One day after Jake Peavy had some harsh words for A.J. Pierzynski while leaving the mound -- and more for him in the tunnel afterward -- nobody is exactly sure what it's about. The pitcher and catcher didn't have their stories straight:
Even though it's unclear what started the argument, Doug Padilla wonders whether this could be a turning point.
If Peavy is just pushing to get the most out of himself and his teammates there’s probably a better way of doing it than potentially alienating the person he has to trust the most each time he takes the field.

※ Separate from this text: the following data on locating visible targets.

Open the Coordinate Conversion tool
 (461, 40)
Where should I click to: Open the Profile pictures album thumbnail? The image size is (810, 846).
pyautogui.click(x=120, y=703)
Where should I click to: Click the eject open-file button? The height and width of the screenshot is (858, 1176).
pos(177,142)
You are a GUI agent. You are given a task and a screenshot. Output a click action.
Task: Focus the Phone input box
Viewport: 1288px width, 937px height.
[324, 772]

If this is about Pierzynski’s inability to throw out base stealers, challenging him somewhat derisively on the field probably isn’t the best approach. If this was about pitch selection, shake the guy off or call him out to the mound and get real face to face.
Maybe this was about Peavy telling Pierzynski, not so eloquently, to bear down and help the next guy on the mound more than he was helped.

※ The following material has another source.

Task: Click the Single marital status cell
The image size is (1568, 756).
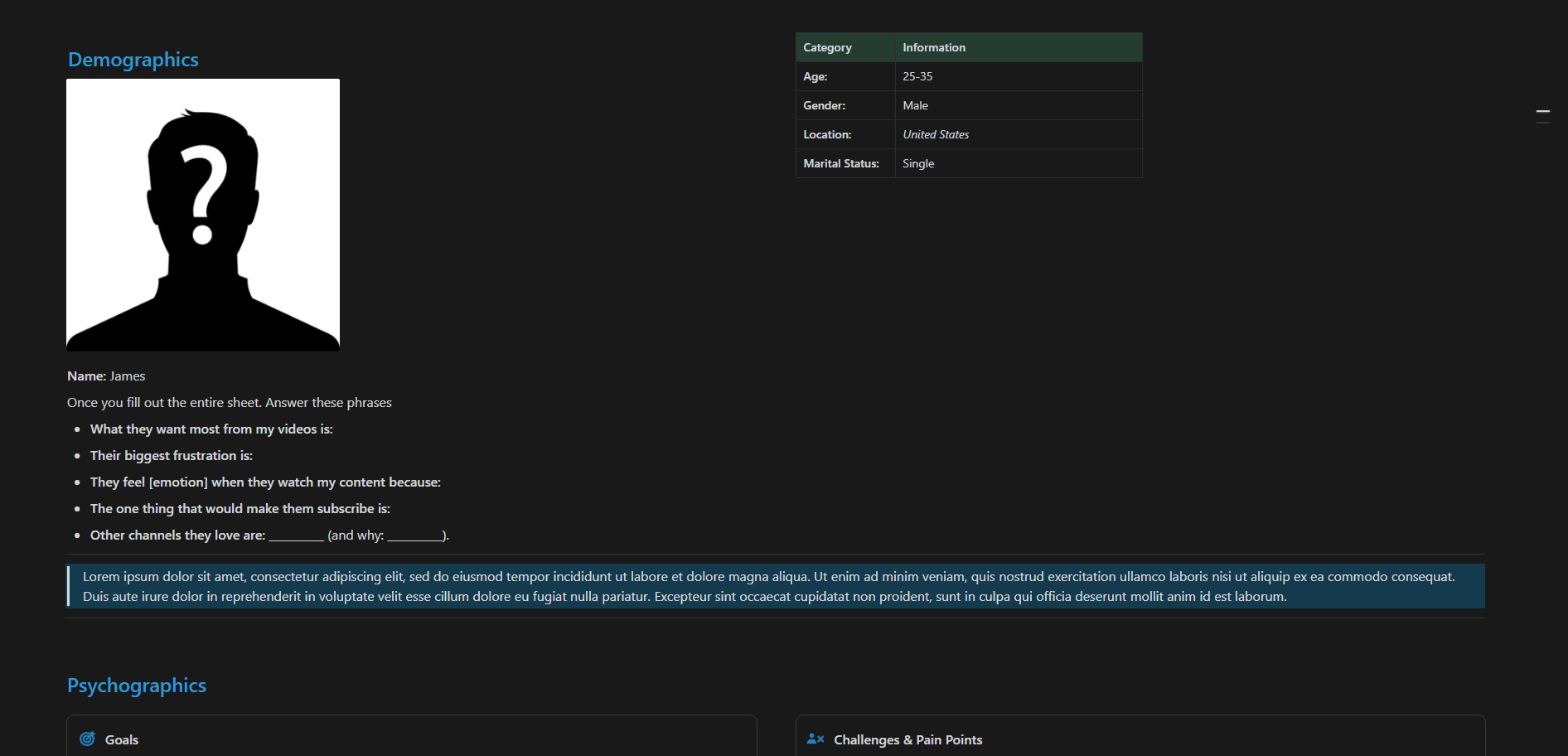Action: (x=918, y=163)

Whatever the case, we now have a moment to point back to.
I'm willing to drop it, mainly because I can't pick a favorite. Pierzynski did throw Gavin Floyd under the bus for not slowing the running game enough, so maybe Peavy's standing up for him. Peavy also seemed to shake off Pierzynski more than the average White Sox starter, but Pierzynski could say that he'd have a better idea of what to call if Peavy could pitch for a month.
Either way, I wouldn't call it a turning point, because the Sox will only transform into a stout contender if they can get any kind of production from DH, left field and third base. Peavy and Pierzynski have no say in those positions.

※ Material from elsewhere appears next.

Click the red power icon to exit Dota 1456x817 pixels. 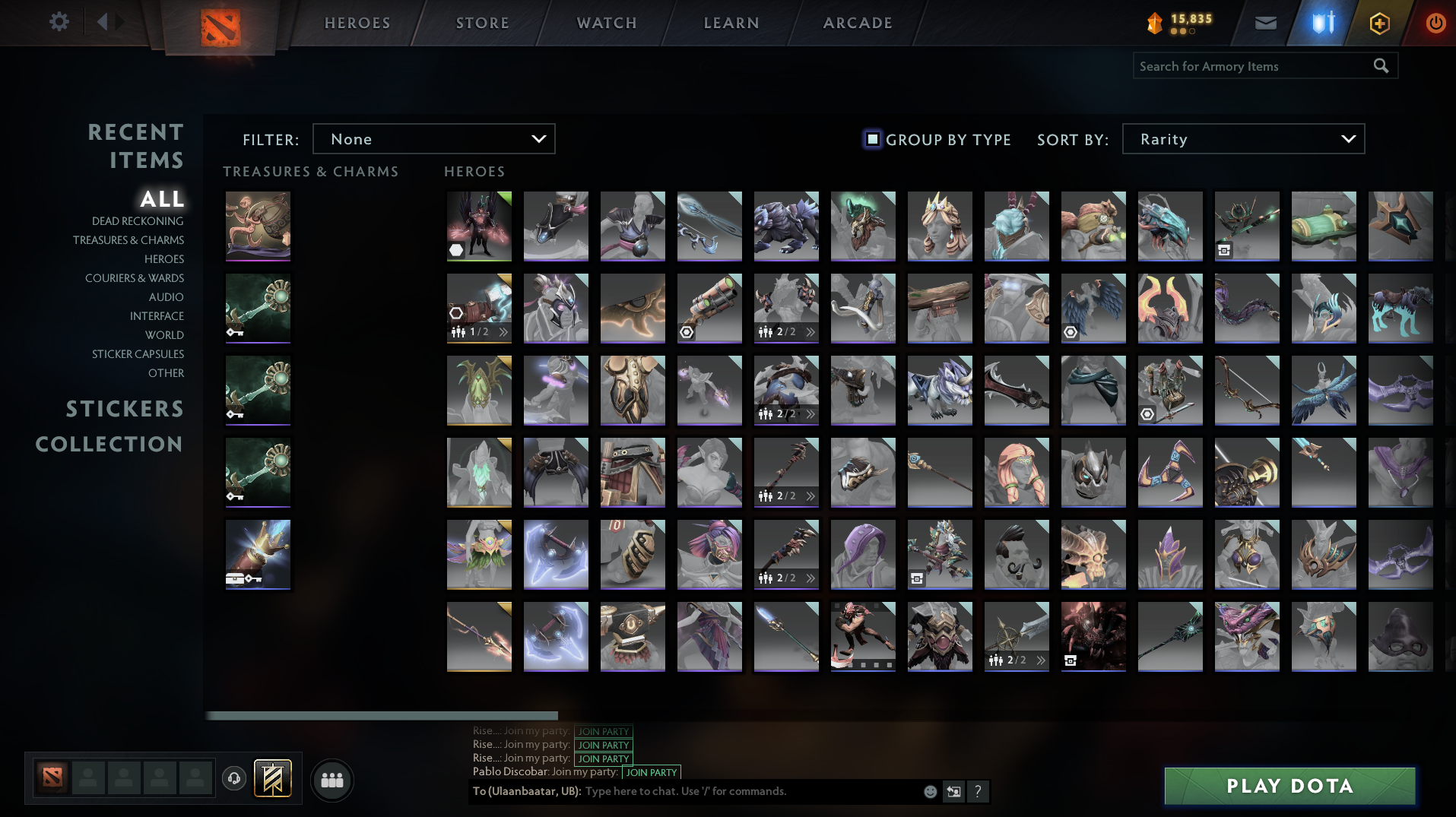point(1435,23)
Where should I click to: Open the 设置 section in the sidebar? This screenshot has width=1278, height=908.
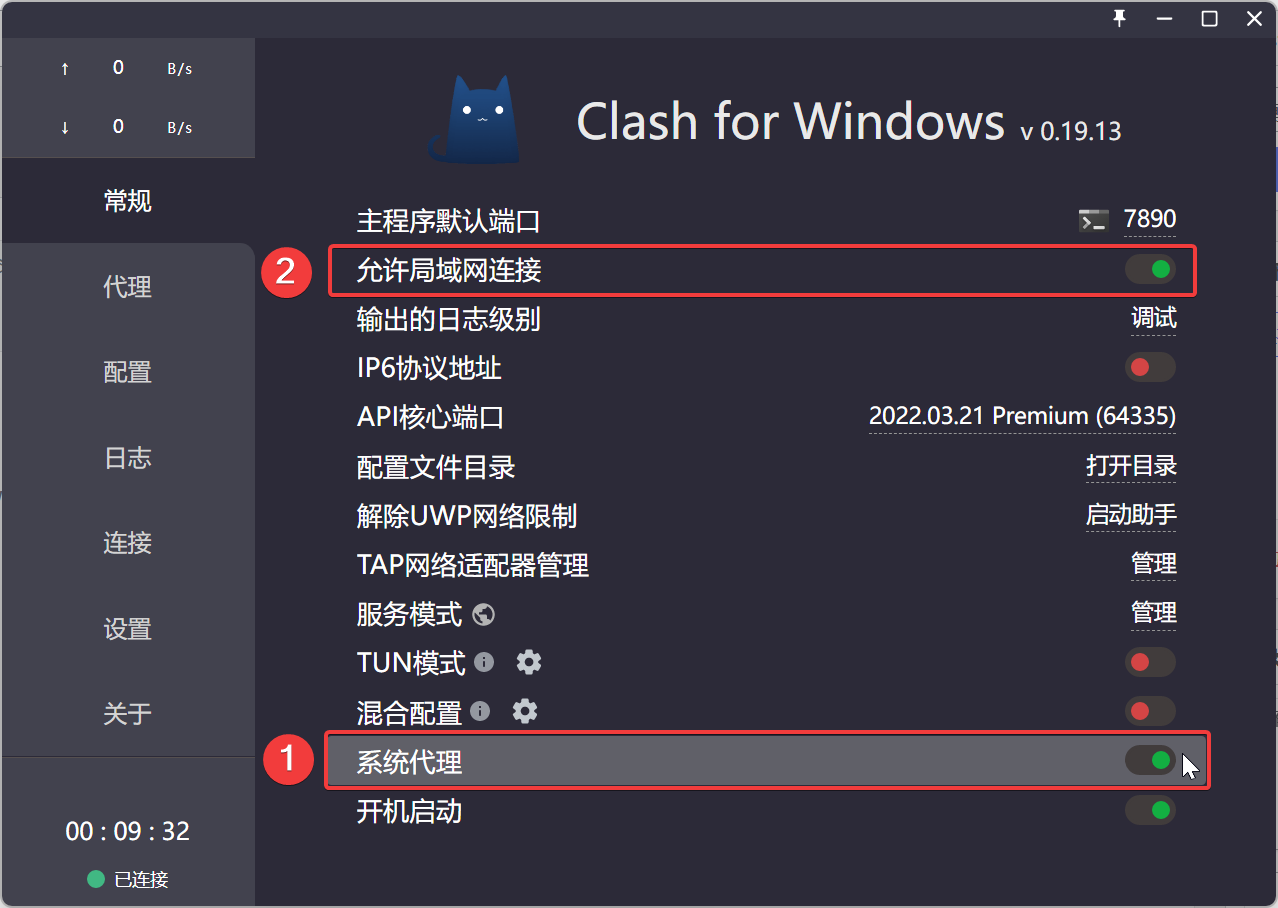pos(127,629)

Having read numerous accounts of what led to Jim Riggleman's surprise resignation, Tom Boswell's column makes the most sense to me. He acknowledges Riggleman's tenuous existence, but says he had plenty left to prove, and Mike Rizzo had to work for everything he's had as a general manager.
Speaking of the Nationals, Edwin Jackson's "What Could Have Been" tour continues tonight with a start against his former future team (before Rizzo and/or his overlords had second thoughts), one start after he lost a head-to-head battle with Daniel Hudson.
Daryl Van Schouwen explores the philosophy of self-described "bartender-slash-psychologist" Don Cooper, and Matt Thornton best sums up the spirit of the thing:
‘‘When I struggled early in the season, he always looked for the positives in my outings, even if I had a bad game, and reinforced those,’’ Thornton said. "He has seen a lot of pitchers come through here. It’s not so much about changing guys drastically. He finds what they do well and reinforces that.’’
Mark Polishuk looks at what it would take to lock Carlos Quentin down for multiple free-agent seasons, and comes to the figure in the neighborhood of four years and $40 million.
If we're not able to see the Cuban Tank roam left field in Chicago, we can at least watch him play on ESPN2 on July 10.